[Extracted records]
◇ ◇ ◇ ◇ ◇

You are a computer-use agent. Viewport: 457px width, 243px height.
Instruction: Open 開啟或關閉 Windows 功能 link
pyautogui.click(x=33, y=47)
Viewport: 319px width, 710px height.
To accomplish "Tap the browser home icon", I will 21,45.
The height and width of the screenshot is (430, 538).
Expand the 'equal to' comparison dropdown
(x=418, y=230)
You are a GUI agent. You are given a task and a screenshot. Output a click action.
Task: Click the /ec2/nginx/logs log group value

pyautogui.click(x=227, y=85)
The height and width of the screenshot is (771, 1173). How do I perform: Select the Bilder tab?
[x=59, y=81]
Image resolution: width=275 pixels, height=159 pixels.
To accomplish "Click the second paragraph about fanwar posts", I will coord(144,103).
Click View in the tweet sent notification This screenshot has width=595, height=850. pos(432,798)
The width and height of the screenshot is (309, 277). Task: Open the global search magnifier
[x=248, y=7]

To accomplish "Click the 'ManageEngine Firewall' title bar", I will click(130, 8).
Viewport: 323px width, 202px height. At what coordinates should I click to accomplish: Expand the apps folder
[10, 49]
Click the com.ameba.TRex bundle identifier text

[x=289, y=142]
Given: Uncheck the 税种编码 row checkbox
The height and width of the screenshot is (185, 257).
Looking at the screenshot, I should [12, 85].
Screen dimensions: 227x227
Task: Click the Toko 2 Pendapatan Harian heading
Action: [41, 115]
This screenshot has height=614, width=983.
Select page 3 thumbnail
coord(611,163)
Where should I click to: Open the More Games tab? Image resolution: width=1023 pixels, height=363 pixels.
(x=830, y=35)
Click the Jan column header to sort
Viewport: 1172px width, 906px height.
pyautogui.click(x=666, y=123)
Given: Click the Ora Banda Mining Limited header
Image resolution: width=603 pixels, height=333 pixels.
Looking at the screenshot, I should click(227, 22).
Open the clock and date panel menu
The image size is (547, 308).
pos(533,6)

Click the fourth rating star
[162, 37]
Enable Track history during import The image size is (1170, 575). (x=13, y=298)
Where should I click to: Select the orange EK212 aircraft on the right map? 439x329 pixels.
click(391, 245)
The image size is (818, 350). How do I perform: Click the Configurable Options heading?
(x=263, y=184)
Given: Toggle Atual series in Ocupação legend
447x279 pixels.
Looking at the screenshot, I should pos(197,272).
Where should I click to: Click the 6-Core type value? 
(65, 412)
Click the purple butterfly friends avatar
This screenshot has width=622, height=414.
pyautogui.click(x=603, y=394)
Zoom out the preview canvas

◇ ◇ ◇ ◇ ◇

_TO DO_
Repeat only the lines starting at the one that contains "Click the purple butterfly friends avatar" and ending at the last line above, exactly as written.

_RESPONSE TO THE EXERCISE_
Click the purple butterfly friends avatar
This screenshot has width=622, height=414.
pyautogui.click(x=603, y=394)
Zoom out the preview canvas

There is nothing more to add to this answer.